▶ [AIM OF THE TASK]: Search the data for "agent". Return each matching line.

┄┄┄┄┄┄

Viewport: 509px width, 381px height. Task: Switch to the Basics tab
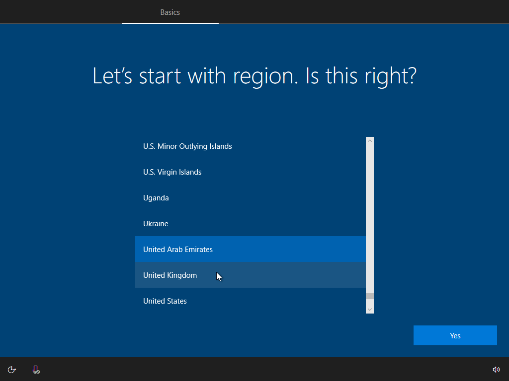(x=170, y=12)
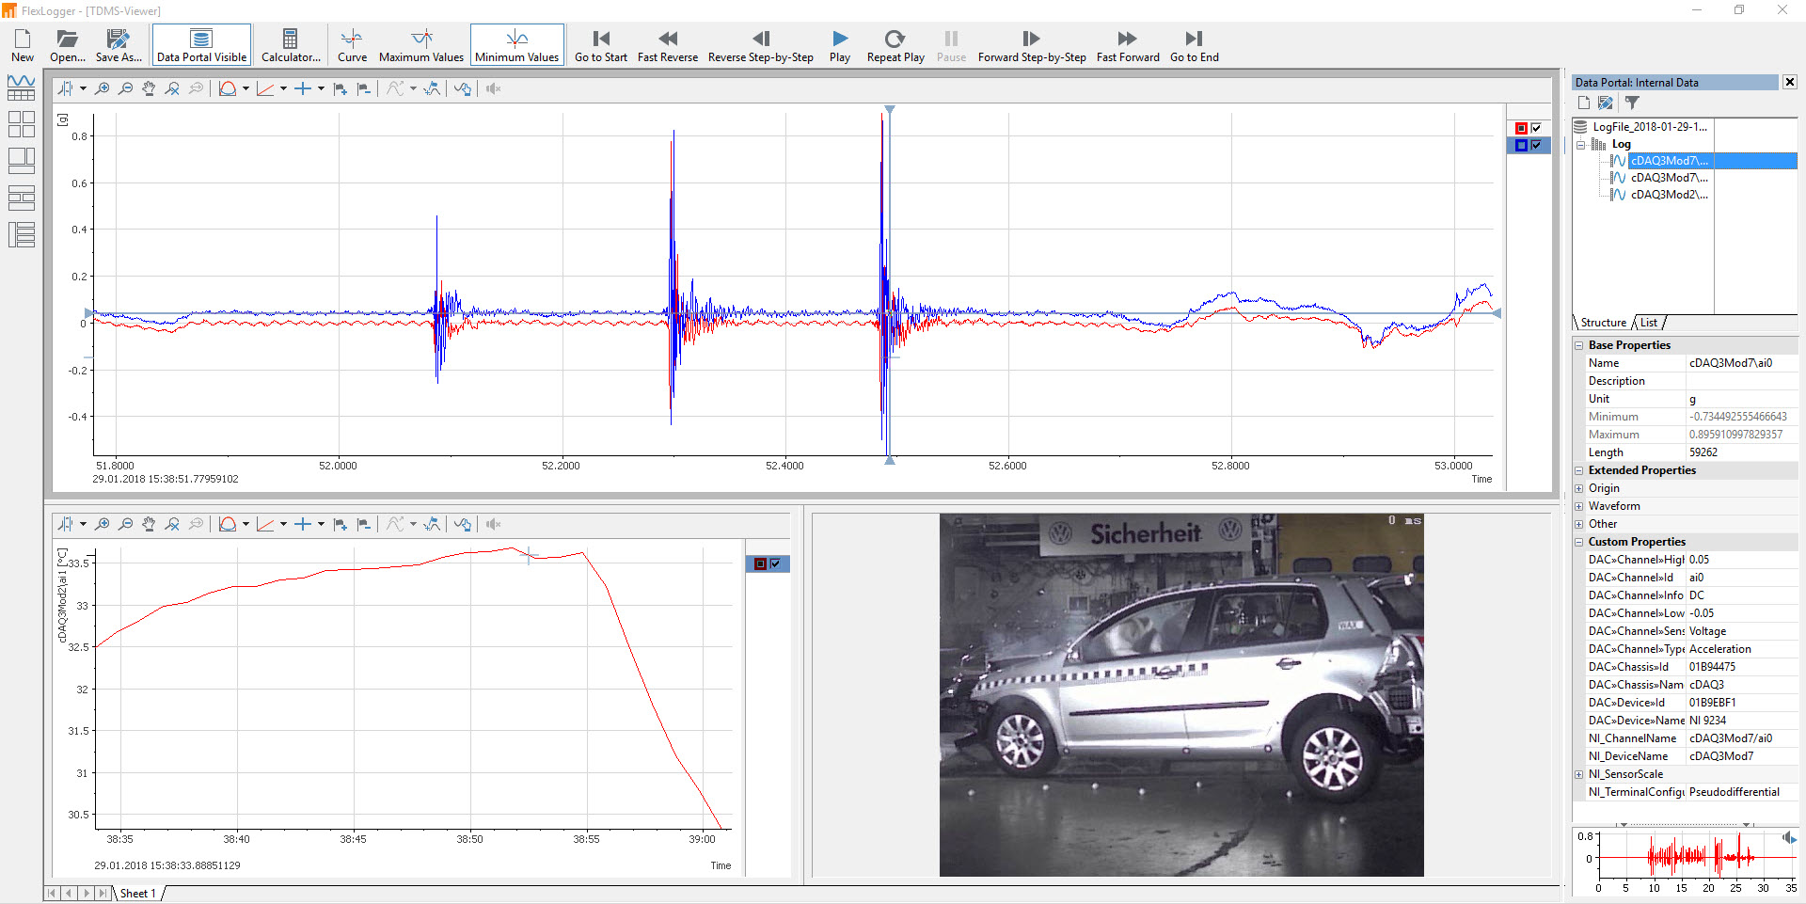
Task: Open the Save As dialog
Action: [119, 44]
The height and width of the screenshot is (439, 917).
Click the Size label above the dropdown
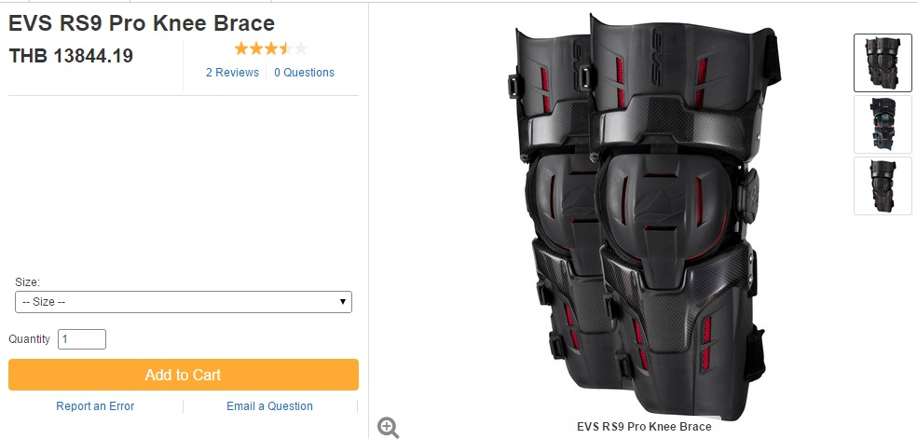coord(28,281)
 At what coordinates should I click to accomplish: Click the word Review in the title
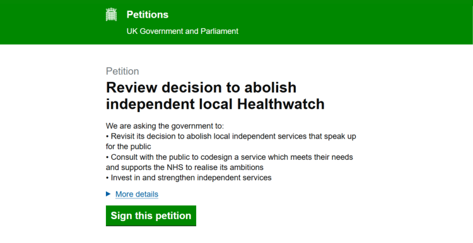point(132,88)
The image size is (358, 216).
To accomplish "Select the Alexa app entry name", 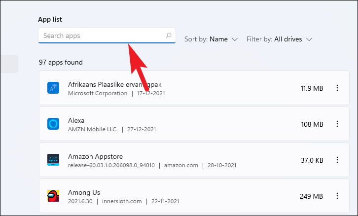I will coord(76,120).
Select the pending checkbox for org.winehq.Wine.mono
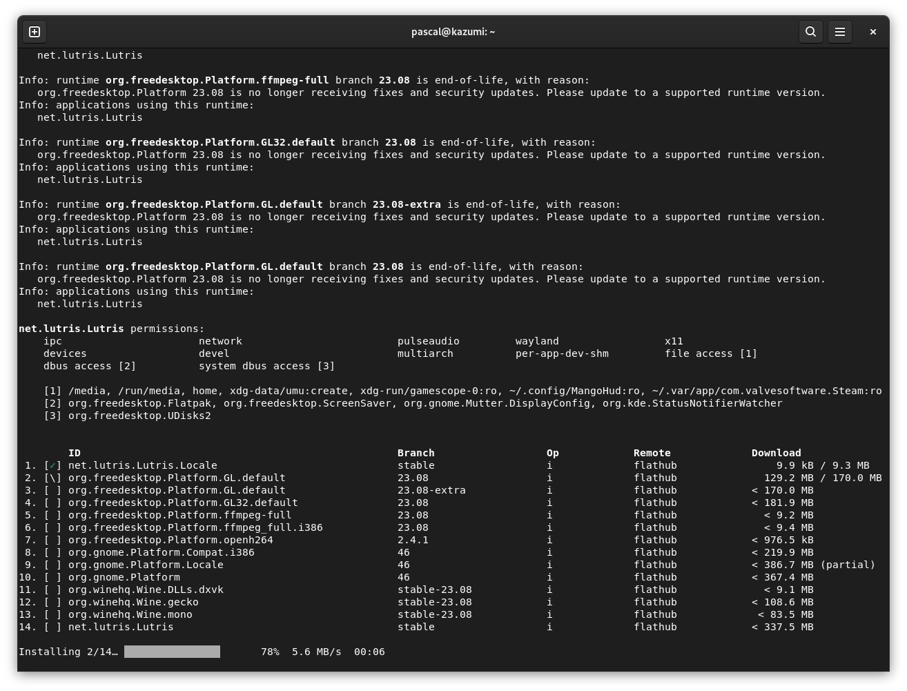The image size is (907, 691). tap(52, 614)
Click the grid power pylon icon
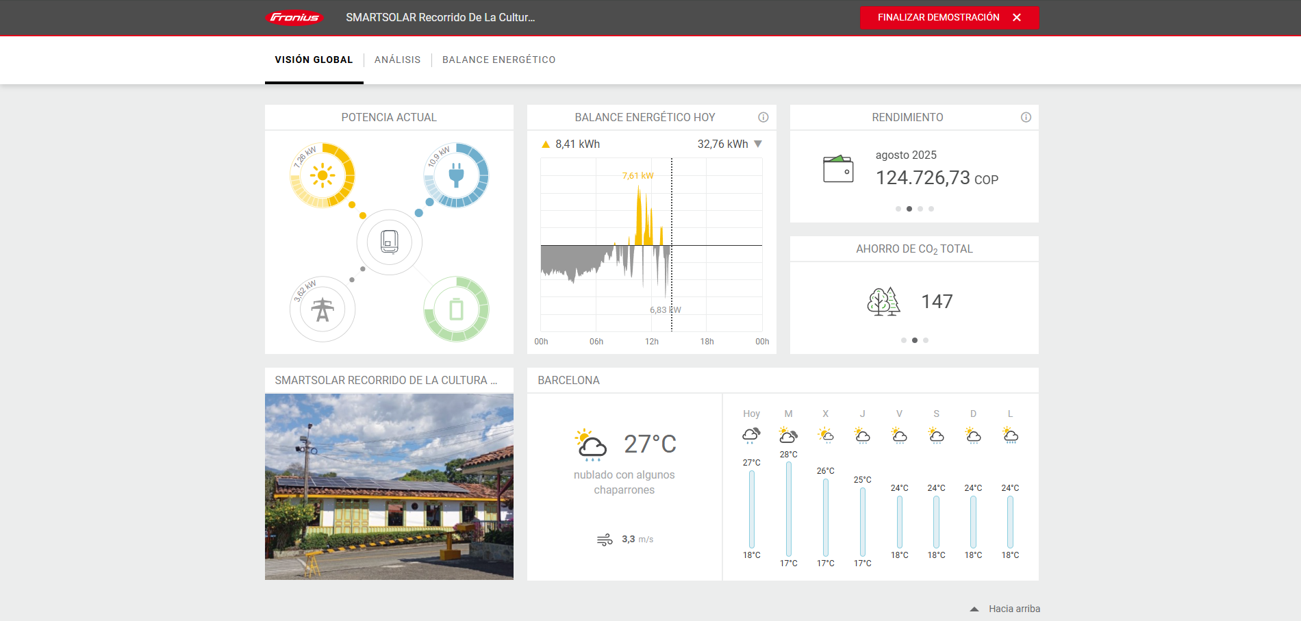This screenshot has width=1301, height=621. tap(323, 309)
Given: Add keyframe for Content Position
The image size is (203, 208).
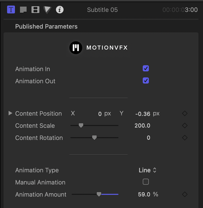Looking at the screenshot, I should click(185, 113).
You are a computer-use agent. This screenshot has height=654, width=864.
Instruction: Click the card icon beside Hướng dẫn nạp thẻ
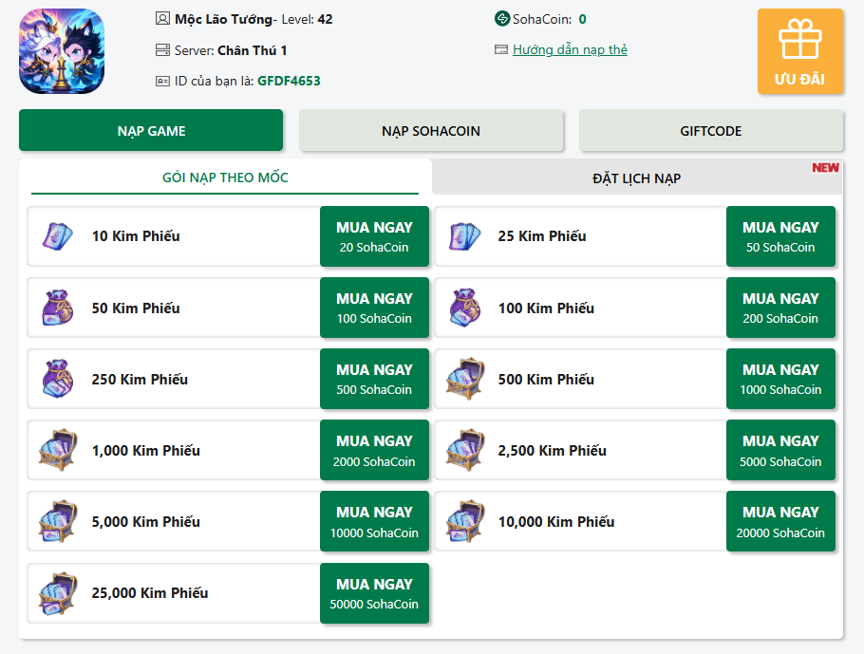501,50
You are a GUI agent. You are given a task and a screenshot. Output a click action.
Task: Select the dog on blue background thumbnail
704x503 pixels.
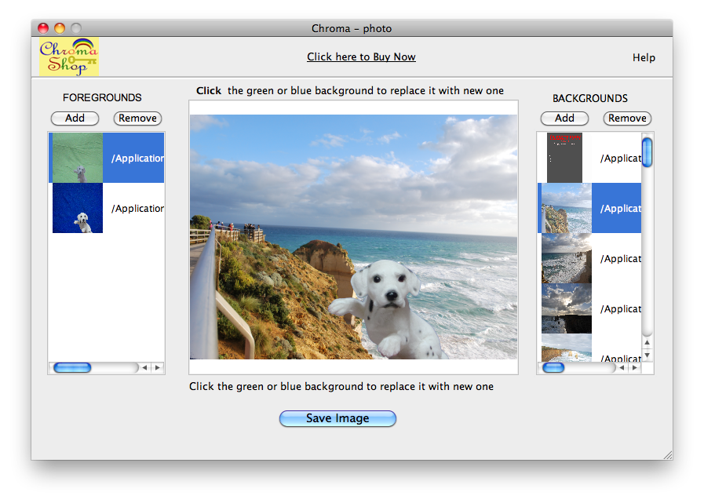78,208
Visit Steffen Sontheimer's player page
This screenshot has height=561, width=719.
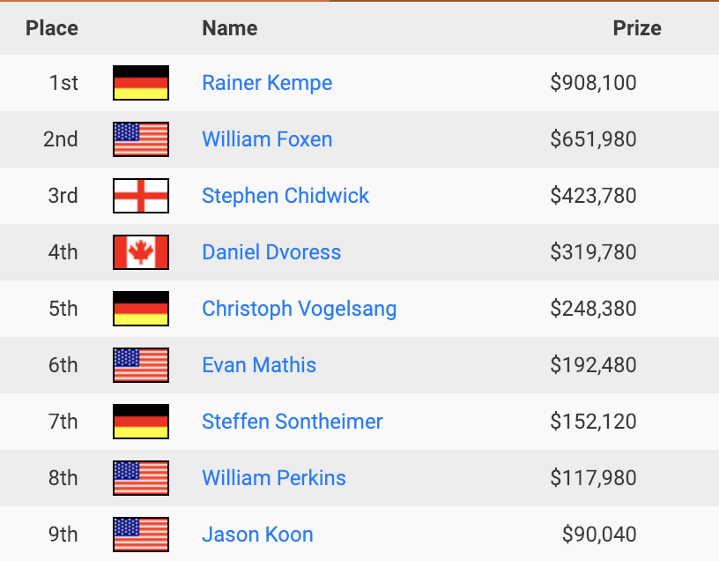pos(293,422)
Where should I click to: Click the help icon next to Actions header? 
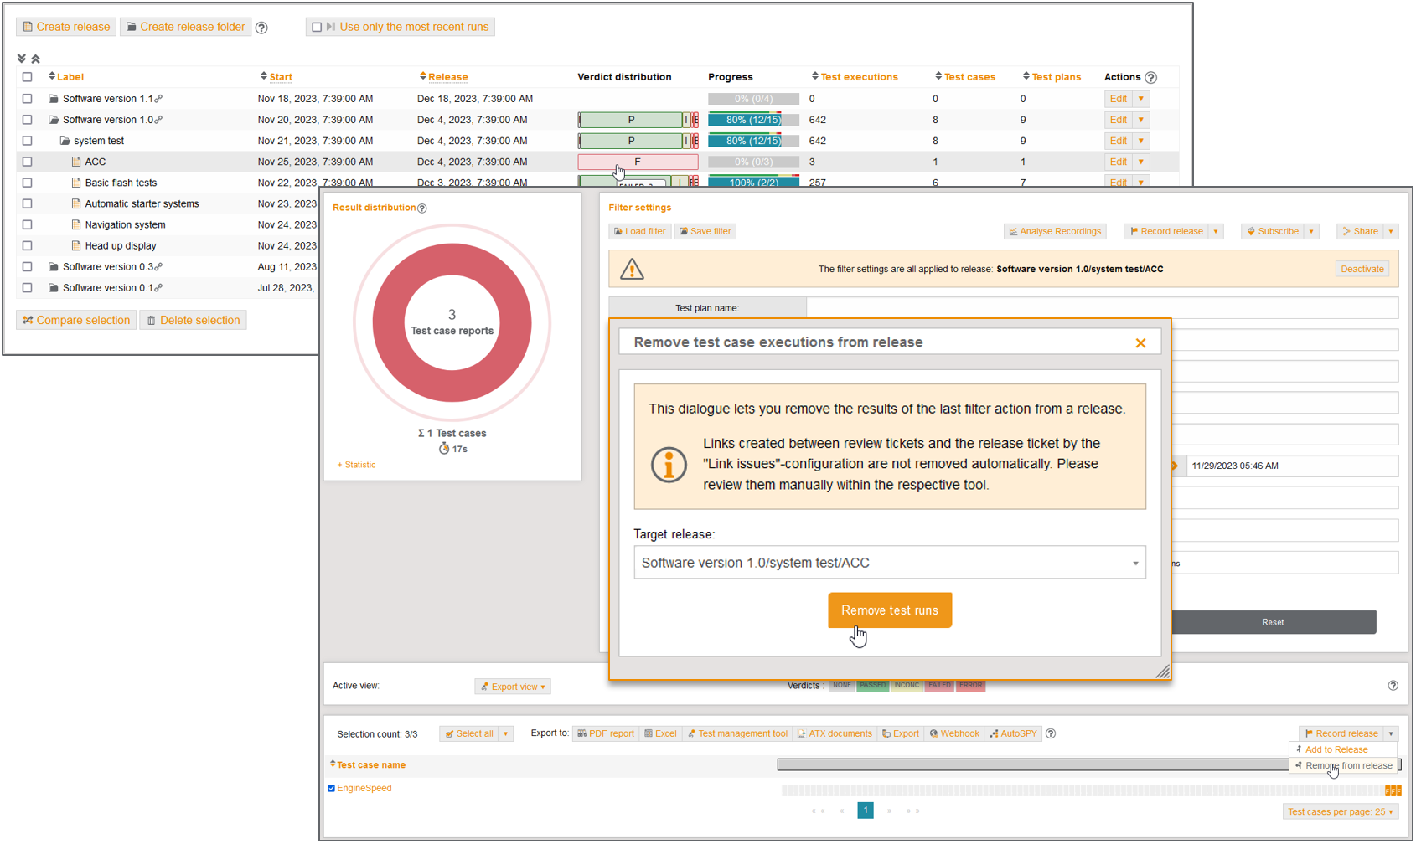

┄┄┄┄┄┄

▶ [SOLUTION FOR THIS PROBLEM]:
You are a computer-use agent. This screenshot has height=654, width=864.
You are a GUI agent. You are given a task and a screenshot. Output a click action.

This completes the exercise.